I can here you muttering, “Ok, fine! Do the writes in the same order. Got it. What’s the big deal?” Turns out that maintaining write-order fidelity is easier said than done. Imagine the your database server has multiple CPUs. The different writes are being done by different CPUs. And the different CPUs have different clocks, so that the timestamps used by them are not nessarily in sync. Multiple CPUs is now the default in server class machines. Further imagine that the “logging section” of the database is actually stored on a different disk. For reasons beyond the scope of this article, this is the recommended practice. So, the situation is that different CPUs are writing to different disks, and the poor replication software has to figure out what order this was done in. It gets even worse when you realize that the disks are not simple disks, but complex disk arrays that have a whole lot of intelligence of their own (and hence might not write in the order you specified), and that there is a volume manager layer on the disk (which can be doing striping and RAID and other fancy tricks) and a file-system layer on top of the volume manager layer that is doing buffering of the writes, and you begin to get an idea of why this is not easy.

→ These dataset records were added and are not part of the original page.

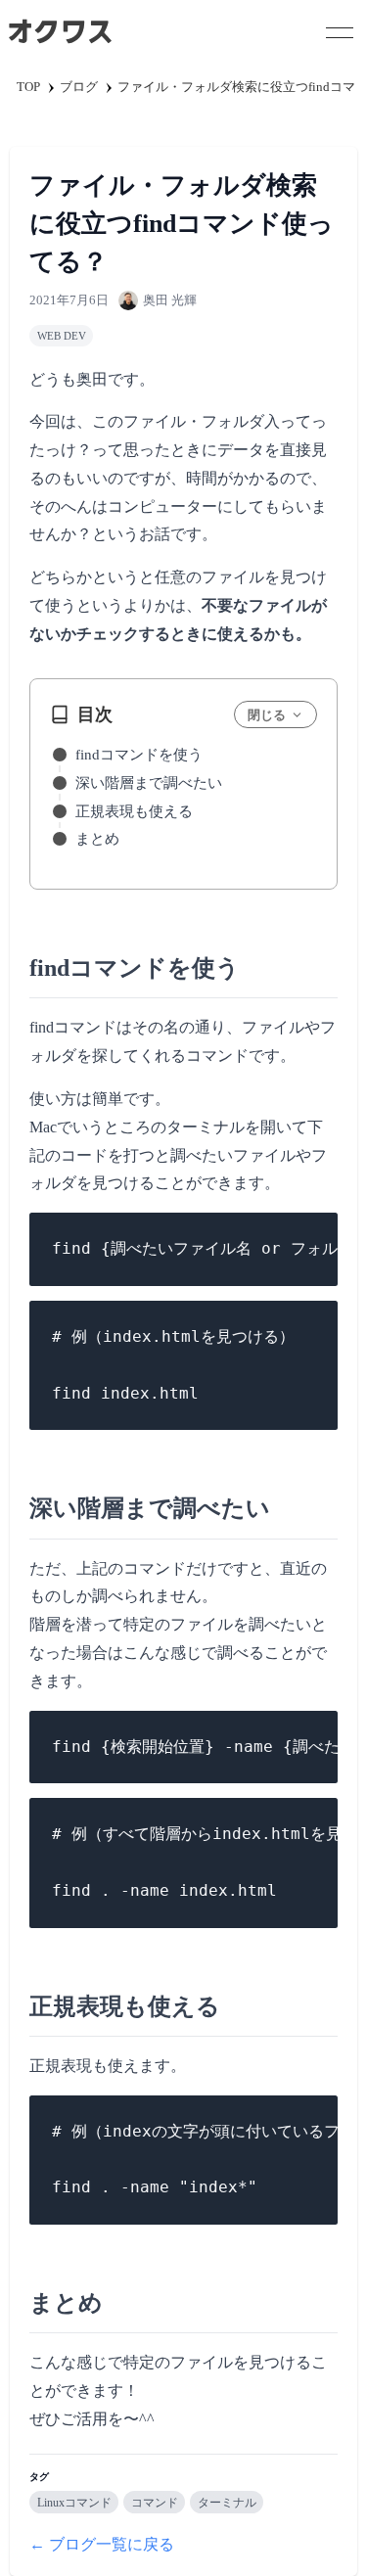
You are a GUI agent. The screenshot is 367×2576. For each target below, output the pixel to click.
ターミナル (227, 2502)
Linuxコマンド (74, 2502)
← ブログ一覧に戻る (101, 2544)
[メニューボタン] (340, 32)
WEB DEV (61, 336)
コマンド (154, 2502)
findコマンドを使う (139, 754)
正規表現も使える (134, 811)
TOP (28, 86)
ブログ (79, 86)
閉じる (267, 715)
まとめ (97, 839)
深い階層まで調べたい (148, 783)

Naive solutions to this problem, like using locks to serialize the writes, result in unacceptable degradation of performance.
Druvaa Replicator has patent-pending technology in this area, where they are able to automatically figure out the partial order of the writes made at the primary, without significantly increasing the overheads. In this article, I’ve just focused on one aspect of Druvaa Replicator, just to give an idea of why this is so difficult to build. To get a more complete picture of the technology in it, see this white paper.
Druvaa inSync is a solution that allows desktops/laptops in an enterprise to be backed up to a central server. (The central server is also in the enterprise; imagine the central server being in the head office, and the desktops/laptops spread out over a number of satellite offices across the country.) The key features of inSync are:
- The amount of data being sent from the laptop to the backup server is greatly reduced (often by over 90%) compared to standard backup solutions. This results in much faster backups and lower consumption of expensive WAN bandwidth.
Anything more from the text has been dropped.